Edward Miner Gallaudet (born February 5, 1837, Hartford, Connecticut, U.S.—died September 26, 1917, Hartford) was an American educator and administrator who helped establish Gallaudet University, the first institute of higher education for the deaf. He was also known as a leading proponent of manualism—the use of sign language for teaching the deaf.
Gallaudet was the youngest of eight children born to Thomas Hopkins Gallaudet—who had helped found the Connecticut Asylum for the Education and Instruction of Deaf and Dumb Persons (now called the American School for the Deaf), which was the first permanent American school for the deaf—and Sophia Fowler Gallaudet, a woman who had attended the institution. While studying at Trinity College (B.S., 1856) in Hartford, Edward taught part-time at the Connecticut Asylum. In 1857 he became superintendent of the Columbia Institution for the Instruction of the Deaf and Dumb and Blind in Washington, D.C., a school that Amos Kendall had founded. In 1864 Gallaudet and others successfully petitioned the U.S. Congress to allow the school to grant college degrees; Pres. Abraham Lincoln signed the charter into law. Gallaudet served as president (1864–1910) of the expanded institution, later called Gallaudet University (named in honour of his father).
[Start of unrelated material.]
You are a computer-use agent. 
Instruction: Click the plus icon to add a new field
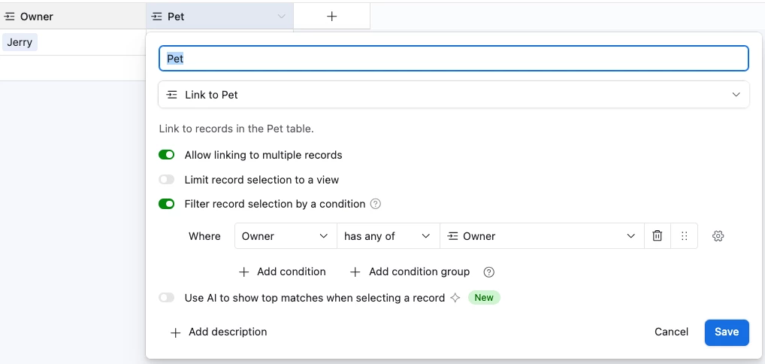tap(331, 16)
In 1880 Gallaudet traveled to Milan for an international conference for educators of the deaf. At the meeting, delegates passed a resolution that banned sign language and declared oralism—the use of lip reading and speech—as the only approved instruction of the deaf. Although Gallaudet acknowledged the need for oralism, he believed in the value of sign language, and he subsequently emerged as a spokesman for manualism. He frequently found himself in opposition to Alexander Graham Bell, who advocated for speech and lip reading.
Gallaudet wrote numerous articles as well as the biography Life of Thomas Hopkins Gallaudet (1888).